**TEXT PASSAGE**:

(The Center Square) – Almost 40% of higher education funding in Colorado came from federal aid dollars in 2021, a new report says.
In all, 39% of the state’s higher education funding came from the federal government, while 49.4% was from tax appropriations, according to the report compiled by the State Higher Education Executive Officers Association (SHEEO), a nonprofit headquartered in Boulder.
Colorado was one of five states which “relied on federal stimulus funding for more than 20% of higher education support,” the report said. The other four states were Minnesota, New Hampshire, Vermont, and Wyoming.
The report, which analyzed data from school budgets, annual reports, and responses to a survey, found that nationally, per-student appropriations in public higher education saw a 4.5% increase in fiscal year 2021 thanks to federal stimulus funds.
The increase “marked the reversal of decades-long trends in higher education revenues,” SHEEO said.
“As these findings show, fiscal year 2021 defied several long-term trends in higher education finance and showed positive growth in education appropriations,” the report said. “However, net tuition and fee revenue did not increase enough to keep up with inflation for the third straight year. This continued decline in tuition revenue puts greater pressure on states not to cut funding to public higher education in the coming years.”
Colorado saw a 7.8% increase in its education appropriations per full-time equivalent student (FTE) because of federal aid, the report found. Without that aid, Colorado would have seen a 37.6% decrease in funding per FTE, one of the largest declines in the country.
According to the report, Colorado’s wide difference in its FTE funding levels is due to the state receiving an unadjusted $458 million in federal aid. At the same time, the state reappropriated more than $404 million from its higher education coffers.
Despite the increase in funding per FTE, Colorado’s higher education programs are still struggling to enroll students. Last year, the state’s total enrollment rate – which excludes medical students – declined by 4.9%.
Colorado also has a lower-than-average enrollment rate for students at two-year colleges. More than 31% of the state’s higher education students attended two-year programs compared to the national average of 28%, according to the report.
The report caveats these findings by stating that declining higher education enrollment is often a sign of economic progress as more workers choose to enter the labor force rather than the education rolls.
However, the amount of federal aid in Colorado’s higher education budget may force the state to make some tough budgetary decisions if the state’s economy faces another downturn.
“When federal stimulus funds run out, states will face difficult budgetary decisions, and higher education may face cuts in some states,” the report said.

**SOURCE DATA**:

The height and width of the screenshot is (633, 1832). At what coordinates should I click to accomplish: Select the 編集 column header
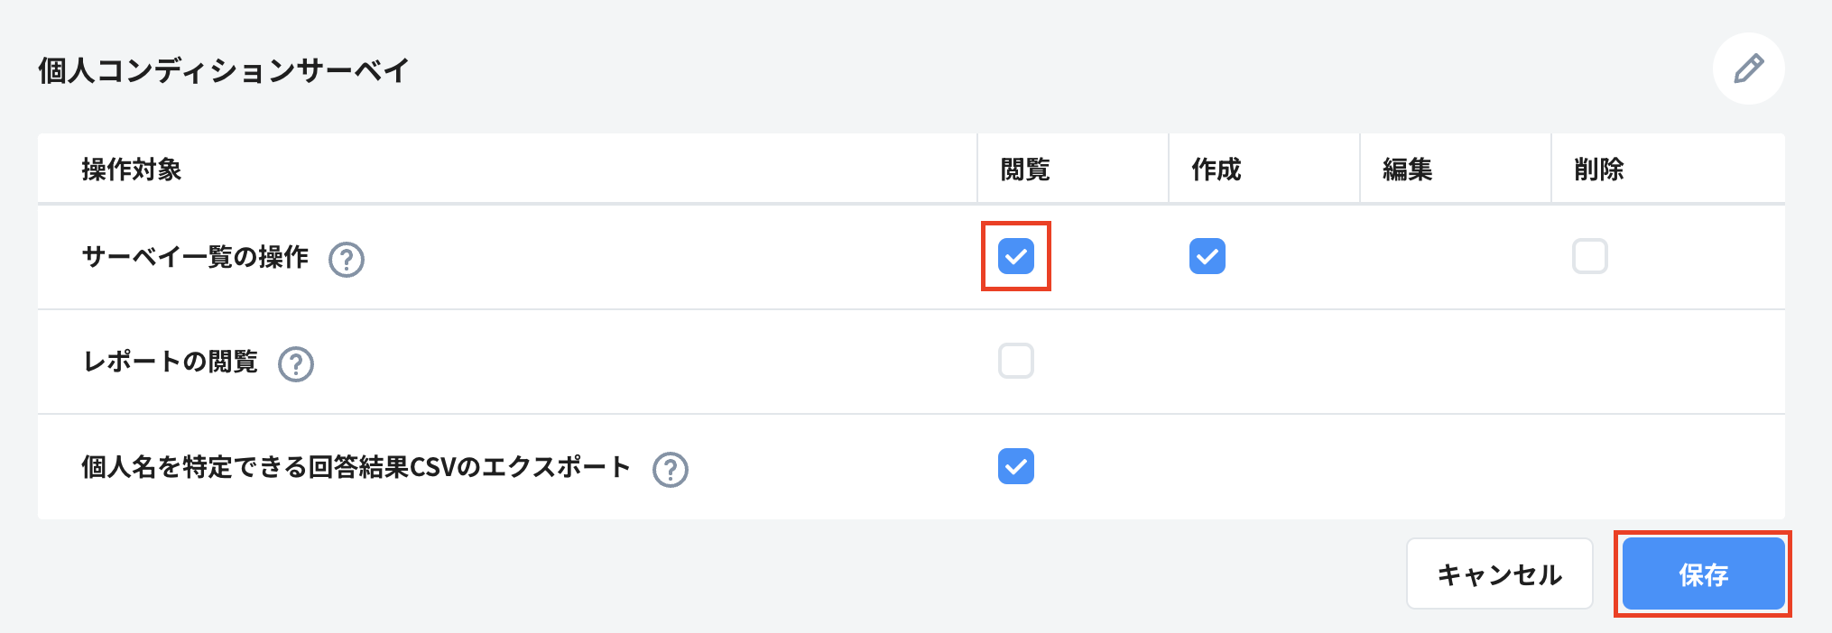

**TASKS TO COMPLETE**:
A. The article on Colorado higher education funding cites a report naming states that relied on federal stimulus funding for more than 20% of higher education support. List every one of those states.
B. Transcribe the article on Colorado higher education funding verbatim, everything from "Colorado also has" down to "the education rolls.".

**EXPECTED RESULTS**:
A. Colorado, Minnesota, New Hampshire, Vermont, Wyoming

B.
Colorado also has a lower-than-average enrollment rate for students at two-year colleges. More than 31% of the state’s higher education students attended two-year programs compared to the national average of 28%, according to the report.
The report caveats these findings by stating that declining higher education enrollment is often a sign of economic progress as more workers choose to enter the labor force rather than the education rolls.